[Start Document extract]

Much of what I cook comes out with a twist simply because of my impatience. Some people cook like musicians following every note on the page. For me, it’s always been about playing by ear. If something catches my fancy, I want to make it immediately without getting caught up in detail about measurements and traditions. I just want to get it on a plate and see what happens. I first started doing this when I was a child in our tiny kitchen, copying puddings that I would have as a treat when my father and I went downtown in Beirut.
When I moved to England, I carried on cooking in the same way. At first, English was only my third language after Arabic and French so it could be frustrating trying to express myself to new people. But I always remained fluent in cooking, able to whip up a meal in a few minutes just before guests were about to arrive. That fluency and ease gave me confidence with the new language and culture I had to get to grips with. And it was a way of expressing myself to these new people, who always seemed ready to be impressed by the dishes I came up with. They weren’t to know that they weren’t exactly as they should be. For years, I felt myself moving away from my origins — the language, the music, the way of seeing the world. It’s only been in the past few years that I have reconnected with all those things. And now I come back to some of the dishes from my childhood as if they are foreign to me. Friends of mine from other Arab countries — Syria, Iraq, Libya — show me things that ring a distant bell, but are not immediately recognisable. As I think about the puddings that I loved as a child, I see them in a different way. For example, this dish — aish al saraya. I recognised it when I saw it, but the name was new to me and I didn’t quite understand it.
That I think is because it is a legacy of the Ottoman Empire in the Arab world– and the language is Turkish, not Arabic. My friends told me that it means ” bread of the castle”. But now I’ve looked into it, I think that is not quite the whole story. The word “saraya ” is more often presented in English as seraglio. It conjures images that go far beyond what we imagine when we think of a castle. We have plenty of those in Lebanon — like in Byblos for example. That is what’s left to us of the Crusaders — just one part of the endless, turbulent history that has marked my absurdly over-dramatic little country. But seraglio is something different — the palace complex where the Ottoman rulers lived, with all their panoply of eunuchs, harems and that alien, adamantine world. The greatest example is of course the Topkapi Palace in Istanbul.

[End Document extract]
[Start Extracted data]

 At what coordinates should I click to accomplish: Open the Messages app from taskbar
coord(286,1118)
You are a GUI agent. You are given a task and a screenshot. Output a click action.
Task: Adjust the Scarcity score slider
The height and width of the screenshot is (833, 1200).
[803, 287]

[End Extracted data]

▶ Written tasks:
- A) In the cooking essay, what place did English hold among the writer's languages on moving to England?
- B) From the cooking essay, extract the passage that begins at the words "Much of what" and stops after the words "downtown in Beirut.".
- C) Summarize the cooking essay in three sentences.

▶ Answers to the exercise:
- A) It was the writer's third language, after Arabic and French.

- B)
Much of what I cook comes out with a twist simply because of my impatience. Some people cook like musicians following every note on the page. For me, it’s always been about playing by ear. If something catches my fancy, I want to make it immediately without getting caught up in detail about measurements and traditions. I just want to get it on a plate and see what happens. I first started doing this when I was a child in our tiny kitchen, copying puddings that I would have as a treat when my father and I went downtown in Beirut.

- C) The writer cooks by ear rather than by exact recipe, a habit that began in childhood by copying puddings eaten in downtown Beirut and that carried on after a move to England, where cooking offered confidence and a way of expressing oneself. After years of drifting from those origins, the writer has recently reconnected with them and now sees childhood puddings differently, such as aish al saraya, whose name was new. Friends said the name means "bread of the castle," but the writer links "saraya" to the seraglio, the Ottoman rulers' palace complex, with the Topkapi Palace in Istanbul as the greatest example.